* _TEXT BLOCK_
Content starts
Evaluating iTunes Radio and Pandora: Intelligence and inventory will shape the outcome

Media reviews tend to binary considerations — either/or judgments of new products. Accordingly, reviews of iTunes Radio are commonly framed in opposition to Pandora, as in SFGate’s review premise: “Now that iTunes Radio has shipped to millions of iPhone and iPad owners, does that mean you should delete Pandora?”

The single-service presumption is wrong for people who carry a few different listening platforms on their mobile devices, but has an underlying reality. First, it is a natural consumer behavior to settle into one solution and build a habitual connection with it. Second, any streaming service grows in personal value the more it is used, as the user invests time listening, evaluating, creating playlists, sharing socially, and generally building equity in the platform. Loyal use pays off in better experience, especially when a recommendation engine is guiding the music. All such engines become smarter over time, as you thumbs-up and thumbs-down songs and skip tracks.
Content ends
* _DATA SHOWN_
Content starts
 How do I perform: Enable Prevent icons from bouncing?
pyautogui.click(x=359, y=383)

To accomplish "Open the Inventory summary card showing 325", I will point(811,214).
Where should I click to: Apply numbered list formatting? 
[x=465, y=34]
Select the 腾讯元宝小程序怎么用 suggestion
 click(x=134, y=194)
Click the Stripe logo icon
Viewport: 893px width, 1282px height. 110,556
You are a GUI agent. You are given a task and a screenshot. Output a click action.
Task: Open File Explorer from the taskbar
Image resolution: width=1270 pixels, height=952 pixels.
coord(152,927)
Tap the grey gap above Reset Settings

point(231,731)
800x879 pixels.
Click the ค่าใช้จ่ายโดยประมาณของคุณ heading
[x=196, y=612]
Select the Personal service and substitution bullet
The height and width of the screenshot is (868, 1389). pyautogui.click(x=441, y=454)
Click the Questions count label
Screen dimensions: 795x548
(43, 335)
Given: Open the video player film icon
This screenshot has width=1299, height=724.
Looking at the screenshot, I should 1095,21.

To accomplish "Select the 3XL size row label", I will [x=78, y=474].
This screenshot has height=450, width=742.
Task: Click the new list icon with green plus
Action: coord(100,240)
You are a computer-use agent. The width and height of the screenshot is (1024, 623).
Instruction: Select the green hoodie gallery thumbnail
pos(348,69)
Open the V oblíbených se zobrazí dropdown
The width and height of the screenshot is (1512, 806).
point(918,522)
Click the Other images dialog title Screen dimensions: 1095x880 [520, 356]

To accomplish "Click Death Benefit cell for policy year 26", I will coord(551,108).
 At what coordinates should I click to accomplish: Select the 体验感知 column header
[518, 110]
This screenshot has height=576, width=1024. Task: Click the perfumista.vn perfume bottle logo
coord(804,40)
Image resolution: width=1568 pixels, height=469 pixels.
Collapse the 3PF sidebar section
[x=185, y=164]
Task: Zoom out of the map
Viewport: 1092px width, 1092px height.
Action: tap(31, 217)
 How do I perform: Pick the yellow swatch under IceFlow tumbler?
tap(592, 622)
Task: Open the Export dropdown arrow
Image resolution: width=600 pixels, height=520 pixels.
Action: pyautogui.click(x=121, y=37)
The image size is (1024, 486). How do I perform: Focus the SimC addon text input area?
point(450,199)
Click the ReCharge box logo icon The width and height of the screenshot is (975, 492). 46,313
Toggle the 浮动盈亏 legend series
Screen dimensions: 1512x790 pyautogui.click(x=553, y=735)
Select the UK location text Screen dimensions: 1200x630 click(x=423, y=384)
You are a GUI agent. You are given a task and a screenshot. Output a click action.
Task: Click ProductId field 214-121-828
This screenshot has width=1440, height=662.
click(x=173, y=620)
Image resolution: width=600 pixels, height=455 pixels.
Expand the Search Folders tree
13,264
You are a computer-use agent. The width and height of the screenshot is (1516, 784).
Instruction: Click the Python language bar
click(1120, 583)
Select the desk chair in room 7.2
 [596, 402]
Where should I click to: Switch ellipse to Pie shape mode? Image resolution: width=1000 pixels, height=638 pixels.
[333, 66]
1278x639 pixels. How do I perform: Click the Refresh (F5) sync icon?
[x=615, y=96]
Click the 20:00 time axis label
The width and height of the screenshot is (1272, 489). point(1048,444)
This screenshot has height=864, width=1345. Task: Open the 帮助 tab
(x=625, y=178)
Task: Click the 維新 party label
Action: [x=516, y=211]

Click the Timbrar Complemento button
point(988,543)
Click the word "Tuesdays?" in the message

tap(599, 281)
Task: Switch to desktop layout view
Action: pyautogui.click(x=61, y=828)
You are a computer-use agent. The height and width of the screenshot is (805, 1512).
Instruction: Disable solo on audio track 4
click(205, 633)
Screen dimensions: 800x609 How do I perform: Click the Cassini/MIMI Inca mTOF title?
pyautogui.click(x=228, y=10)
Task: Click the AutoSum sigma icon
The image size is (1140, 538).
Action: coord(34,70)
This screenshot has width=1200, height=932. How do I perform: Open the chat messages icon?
Content ends
* _PROBLEMS AND TASKS_
**a.** According to the article on iTunes Radio and Pandora, why does the single-service presumption have an underlying reality?
**b.** Decide whether each statement agrees with the article on iTunes Radio and Pandora. Answer yes or no for each, quoting the deciding words.
(i) The single-service presumption is wrong for people who carry several listening platforms on their mobile devices.
(ii) Recommendation engines stay equally accurate no matter how much they are used.
(iii) SFGate's review asks whether iPhone and iPad owners should delete iTunes Radio.
**c.** Transcribe the article on iTunes Radio and Pandora from "The single-service presumption" up to and including "and skip tracks.".

* _EXERCISE ANSWERS_
**a.** It is natural for consumers to settle into one solution and form a habit around it. A streaming service also becomes more valuable to a person the more they use it, as they invest time listening, evaluating, creating playlists and sharing socially.

**b.**
(i) Yes: "The single-service presumption is wrong for people who carry a few different listening platforms on their mobile devices"
(ii) No: "All such engines become smarter over time, as you thumbs-up and thumbs-down songs and skip tracks."
(iii) No: "does that mean you should delete Pandora?"

**c.**
The single-service presumption is wrong for people who carry a few different listening platforms on their mobile devices, but has an underlying reality. First, it is a natural consumer behavior to settle into one solution and build a habitual connection with it. Second, any streaming service grows in personal value the more it is used, as the user invests time listening, evaluating, creating playlists, sharing socially, and generally building equity in the platform. Loyal use pays off in better experience, especially when a recommendation engine is guiding the music. All such engines become smarter over time, as you thumbs-up and thumbs-down songs and skip tracks.